The second clock is the one I have started to learn here. In India, you build a business for the regime that is coming next. You read your CA’s monthly newsletter the way Swedes read the weather forecast. You assume your cost stack will move once a year and your compliance stack will move twice. You accept that any official regime will only describe two-thirds of your operating reality, and the rest will live in a relationship you negotiate weekly. In this country, the penalty for inattention isn’t small. It is the difference between a business that runs and a business that doesn’t.

A Swedish company thinking about expanding into India almost always brings only the first clock. The risk register treats India as a noisier version of Malmö, and the noise gets translated into either over-caution (we’ll only do this through a JV, we’ll only do this with a 24-month legal review) or under-caution (we’ll set up like we would in Copenhagen and figure the rest out). Both are wrong. Both miss the question that running a small business here forces you to answer every quarter: which regime are you actually operating under, the one on the certificate or the one in the WhatsApp thread?
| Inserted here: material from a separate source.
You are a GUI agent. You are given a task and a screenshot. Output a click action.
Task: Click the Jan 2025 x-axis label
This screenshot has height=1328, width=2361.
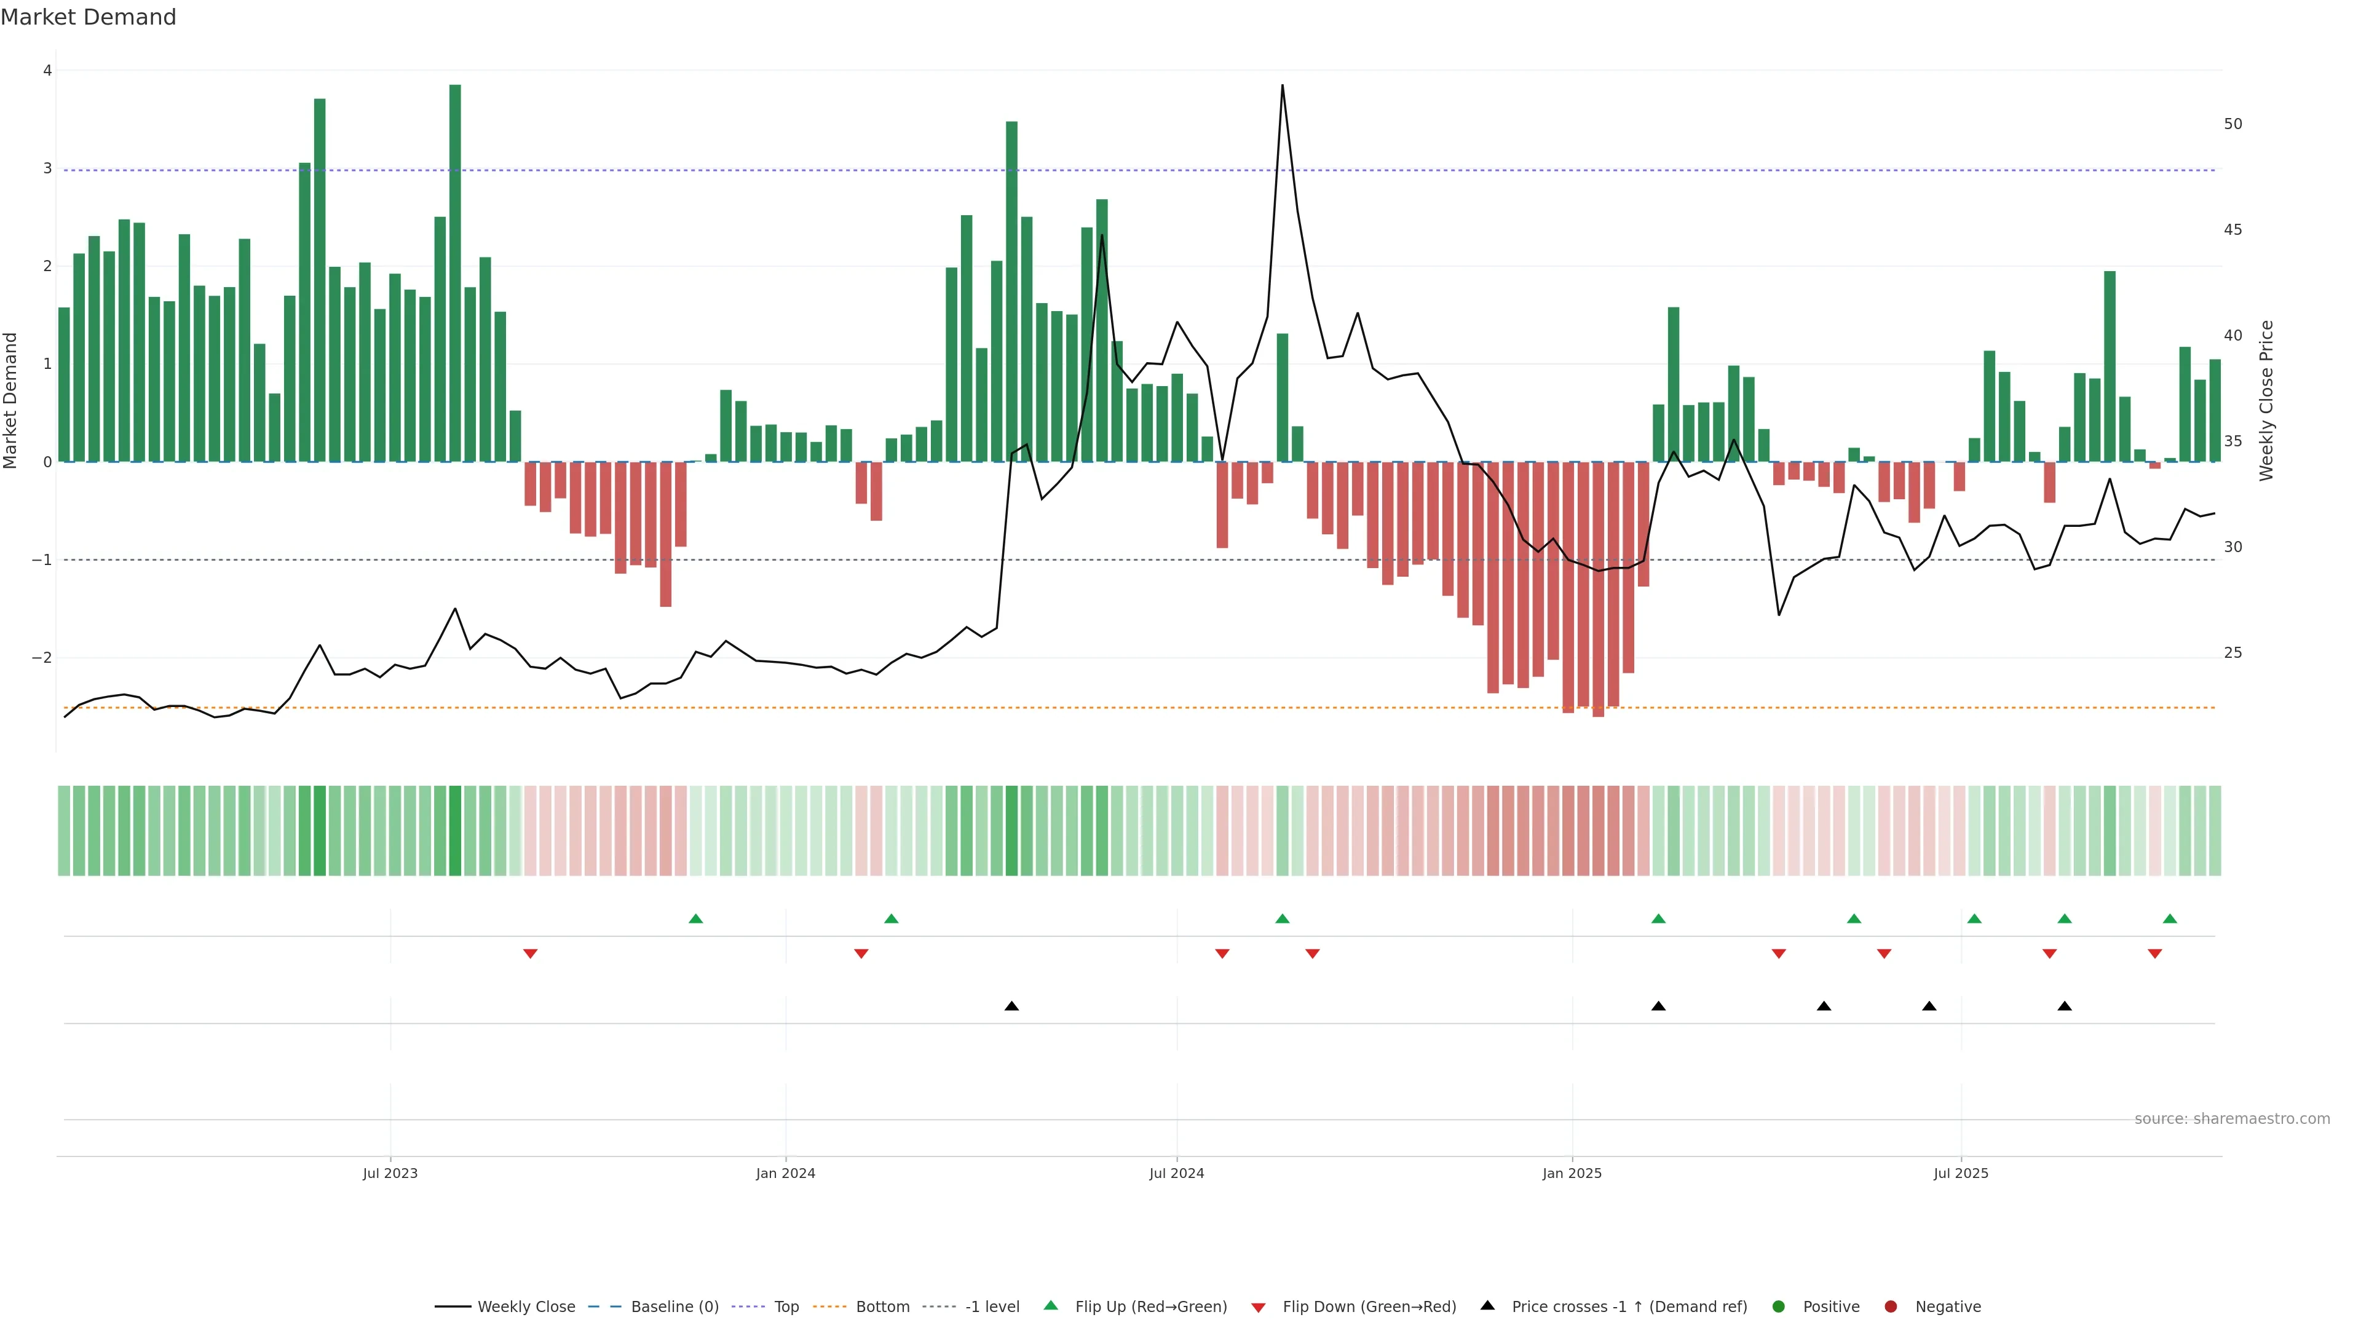coord(1572,1173)
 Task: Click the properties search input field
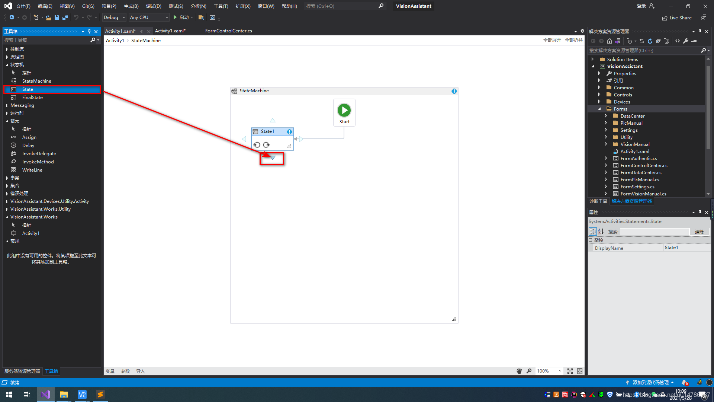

The answer is usually both, and neither, and you keep two ledgers. One is the statutory ledger that the CA, the auditor, and the Registrar of Companies see. The other is the operating ledger that the kitchen, the driver, the suppliers, and the customers know. Malmö assumes the first ledger is the real one. Bangalore knows the second is. The work of running a business here is keeping the two within walking distance of each other.


I keep the FSSAI certificate in a folder labelled Statutory Filings. The Valid Until: 01 April 2027 line is still printed at the bottom. I haven’t asked the regulator to issue a corrected version. I assume the form will catch up to the rule eventually, and in the meantime the certificate functions perfectly well as a piece of paper, which is most of what it needed to do.

The harder question I am sitting with isn’t whether India’s regime is more or less hospitable to a small Swedish-owned bakery than Sweden’s. It is whether I can encode enough of what we have actually built here, the part that lives in handshakes and a farmhouse lease and a driver who works for someone else, into a form that survives us moving back to Sweden. The paper company is easy to acquire. The other company, the one that runs on metis, isn’t on any certificate.